Nothing discovered in the last thirty years has anywhere near the ability to pump 300,000bbl/day.

Thus, the problem. There's three really big oil fields. Two of them are in serious decline. The third is the pockets in Nigeria, which totals about 60 billion in reserves -- comparable to Burgan -- but is in lots of little pockets, which keeps extraction rates low. The civil wars are keeping extraction rates lower.

After that? 300,000 bbl/day is huge. We're happy to find 10,000 bbl/day fields. None of these are making up for the production losses at Ghawar and Burgan -- never mind the much more severe production drops in, say, the Russian field, the North Slope fields in Alaska, the North Sea fields.

And lots of what we have left? You can't get it out quickly. The ultimate example is the scraper wells in Texas. At one time, if a well wasn't producing at least 5000 bbl/day, they capped it as unproductive. Now, they hook up a pump and an oil truck, and wait a week. Then, they drive a new truck in, hook it up, and drive the other truck to the refinery.

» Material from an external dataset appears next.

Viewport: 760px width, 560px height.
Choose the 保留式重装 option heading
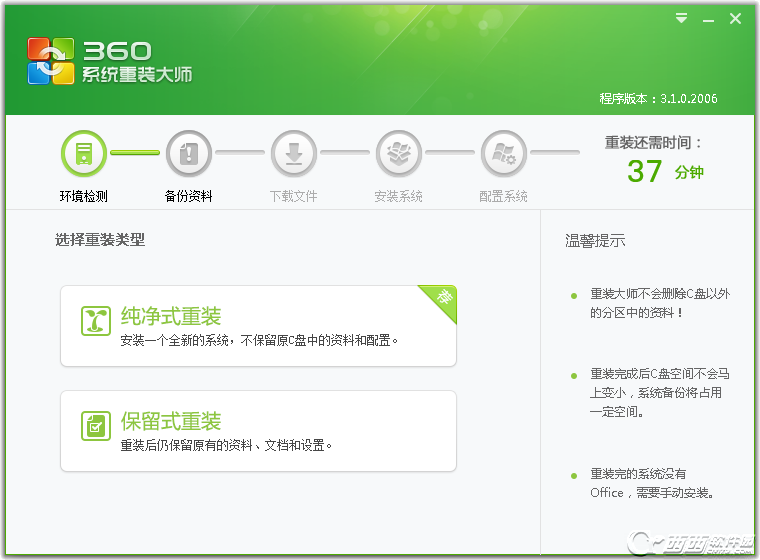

Production rates? 10bbl/day is common.

This is also why the tar sands aren't an answer. There's three main belts we know of, all of them have far more oil than every oil field on earth, by a factor of ten.

Problem One: Atabasca, in Canada. Total reserves? 1700 billion. (!) Makes the estimated 170 billion of Ghawar look like a joke. Maximum extraction rate? Maybe 350,000bbl a day. Why? You mine tar sands, you don't pump them. This slows things down. Then you have to extract the tar. This is slow (and takes a bunch of energy, and water, and leave an ecological nightmare behind.) If the Saudi field are capacitors, this is a battery -- stores vastly more energy, but it takes much longer to get it out.

At least we can mine Atabasca. The Orinoco tar belt, in Venezula, has a problem -- most of the tar sands are around 8,000 feet below the surface. They're too deep to mine, too thick to pump. There is a belt very close to the surface (it's even cheaper to dig out than the Atabasca sands) but that's a small fraction of the reserves.

The costs? Est. $16 a barrel for Orinioco's surface belt, $20/bbl for Atabasca. Scraper wells in Texas -- the dregs, mind you -- are about $2. The big boys in Saudi Arabia, about $.15/bbl to produce.

This is what we mean by peak oil. There's lots of oil out there. But we can't get at it easy. We depend on $1/bbl or less in cost of extraction, and we depend on high rates. Those are both going away.

Personally, I think that Saudi Arabia is pushing for cuts, because Saudi Arabia need cover to slow down the extraction rate at Ghawar.
posted by eriko at 5:51 AM on December 15, 2006 [4 favorites]


i hope they do what they plan. 'merica won't reform till we pay for gas what the europeans do.
posted by localhuman at 5:58 AM on December 15, 2006


OPEC = Oil producing and exporting cartel. It's in the name. Of course they fix prices. That's the whole point.

And 500k is nothing.

A more interesting list is oil exporting countries that are not in OPEC, like Venezuala, Mexico, Norway, etc.